Pertanto, come tale sentenza può costituire titolo idoneo per la revoca di precedente sospensione condizionale della pena ai sensi dell’art. 168 c.p., comma 1, n. 1, (secondo la sentenza delle Sez. U, n. 17781, citata), non vi è dubbio che essa possa costituire titolo per la revoca di diritto dell’indulto, ai sensi dell’art. 1, comma 3, L. n. 241 del 2006, essendo del tutto analoghe sia le formulazioni normative sia le rationes che presidiano le condizioni per la revoca di detti benefici (Sez. 1, n. 29959 del 11/07/2008, dep. 17/07/2008, Garofalo, Rv. 240686; Sez. 1, n. 43158 del 23/10/2008, dep. 19/11/2008, P.M. in proc. Zani, Rv. 242415; Sez. I, n. 29388 del 15/06/2010, dep. 27/7/2010, non massimata).

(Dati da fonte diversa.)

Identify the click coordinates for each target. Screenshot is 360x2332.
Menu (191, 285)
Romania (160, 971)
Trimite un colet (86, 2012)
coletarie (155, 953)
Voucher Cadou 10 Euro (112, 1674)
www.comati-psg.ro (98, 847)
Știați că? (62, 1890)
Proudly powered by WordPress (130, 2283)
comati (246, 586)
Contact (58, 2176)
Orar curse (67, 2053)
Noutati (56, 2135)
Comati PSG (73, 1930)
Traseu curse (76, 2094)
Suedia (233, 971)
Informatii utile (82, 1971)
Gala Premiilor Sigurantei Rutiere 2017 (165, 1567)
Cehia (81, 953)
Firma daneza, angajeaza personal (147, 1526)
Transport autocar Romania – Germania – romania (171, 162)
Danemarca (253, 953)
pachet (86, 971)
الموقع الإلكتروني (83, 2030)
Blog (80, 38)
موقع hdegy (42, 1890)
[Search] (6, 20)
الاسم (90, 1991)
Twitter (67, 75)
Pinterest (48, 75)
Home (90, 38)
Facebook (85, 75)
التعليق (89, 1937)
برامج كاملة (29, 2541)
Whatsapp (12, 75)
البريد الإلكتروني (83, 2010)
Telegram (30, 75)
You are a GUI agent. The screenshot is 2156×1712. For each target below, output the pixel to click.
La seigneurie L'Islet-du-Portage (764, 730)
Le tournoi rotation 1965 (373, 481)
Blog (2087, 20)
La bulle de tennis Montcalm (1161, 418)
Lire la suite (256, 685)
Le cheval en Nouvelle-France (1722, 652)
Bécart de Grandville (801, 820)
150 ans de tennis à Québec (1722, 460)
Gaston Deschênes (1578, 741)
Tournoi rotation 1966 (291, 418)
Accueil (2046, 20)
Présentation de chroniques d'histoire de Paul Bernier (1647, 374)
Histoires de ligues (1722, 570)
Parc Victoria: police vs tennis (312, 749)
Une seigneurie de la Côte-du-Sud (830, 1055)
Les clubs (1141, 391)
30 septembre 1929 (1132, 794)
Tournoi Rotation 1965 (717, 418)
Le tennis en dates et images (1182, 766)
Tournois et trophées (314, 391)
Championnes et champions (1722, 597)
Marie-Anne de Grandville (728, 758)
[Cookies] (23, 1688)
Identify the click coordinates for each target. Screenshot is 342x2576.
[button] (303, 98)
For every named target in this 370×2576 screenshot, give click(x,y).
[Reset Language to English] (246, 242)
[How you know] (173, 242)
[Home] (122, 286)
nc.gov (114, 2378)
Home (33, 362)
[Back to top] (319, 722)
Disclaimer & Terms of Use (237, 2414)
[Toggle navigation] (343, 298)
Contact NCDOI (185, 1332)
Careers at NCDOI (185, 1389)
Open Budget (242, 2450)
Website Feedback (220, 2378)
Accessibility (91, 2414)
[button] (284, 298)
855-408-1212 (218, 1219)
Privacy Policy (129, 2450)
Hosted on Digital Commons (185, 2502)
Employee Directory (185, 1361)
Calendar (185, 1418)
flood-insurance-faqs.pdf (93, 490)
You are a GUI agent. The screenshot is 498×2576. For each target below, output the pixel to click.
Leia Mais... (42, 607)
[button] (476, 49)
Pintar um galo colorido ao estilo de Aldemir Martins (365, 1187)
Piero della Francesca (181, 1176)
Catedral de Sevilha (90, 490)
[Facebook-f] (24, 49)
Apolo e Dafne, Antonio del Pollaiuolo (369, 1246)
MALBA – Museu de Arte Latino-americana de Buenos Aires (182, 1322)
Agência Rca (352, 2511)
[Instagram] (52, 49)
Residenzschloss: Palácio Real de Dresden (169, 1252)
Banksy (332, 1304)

3.2. All’applicazione del principio non osta il profilo procedurale rappresentato in ricorso e costituito dalla previsione dell’art. 445 c.p.p., comma 2, in base alla quale il reato, cui la sentenza applicativa della pena su richiesta si riferisce, è estinto, unitamente ai relativi effetti, qualora, entro i termini ivi indicati, l’imputato non commetta un delitto o una contravvenzione della stessa indole, con la conseguenza che soltanto il verificarsi di tale eventualità, impedendo l’effetto estintivo, può fungere da condizione risolutiva del beneficio.

E invero, tale lettura del testo normativo, già condotta in tal senso da questa Corte, è superata dal diverso orientamento espresso, tra l’atro, con le sentenze prima richiamate, che, alla luce delle introdotte modifiche dell’istituto del "patteggiamento", ritiene che della sentenza di applicazione concordata della pena, equiparata, ai sensi dell’art. 445 c.p.p., comma 1-bis, salvo diverse disposizioni di legge, a una pronuncia di condanna, debba tenersi conto al fini della revoca dell’Indulto, in assenza di una specifica diversa disposizione.

4. Infondato è, infine, il terzo motivo con il quale si deduce l’omesso esame delle istanze di rettifica del cumulo e di applicazione della continuazione, assumendo la loro reiterazione a mezzo memoria difensiva.

Dette istanze, infatti, non sono state allegate al ricorso, nè il loro contento è nello stesso ripreso, in contrasto con il principio di autosufficienza del ricorso, già elaborato dalle Sezioni civili (da ultimo, Sez. 3, n. 18375 del 07/07/2010, dep. 06/08/2010, Rv.

614390, in motivazione sub 5, non massimata sul punto) e recepito e applicato anche in sede penale con giurisprudenza costante (tra le altre Sez. 1, sent. 6112 del 22/01/2009, dep. 12/02/2009, Rv.

243225).

5. Il ricorso va pertanto rigettato.

Al rigetto del ricorso segue per legge, in forza del disposto dell’art. 616 cod. proc. pen., la condanna del ricorrente al pagamento delle spese processuali.

P.Q.M.

Rigetta il ricorso e condanna il ricorrente al pagamento delle spese processuali.

Testo non ufficiale. La sola stampa del bollettino ufficiale ha carattere legale.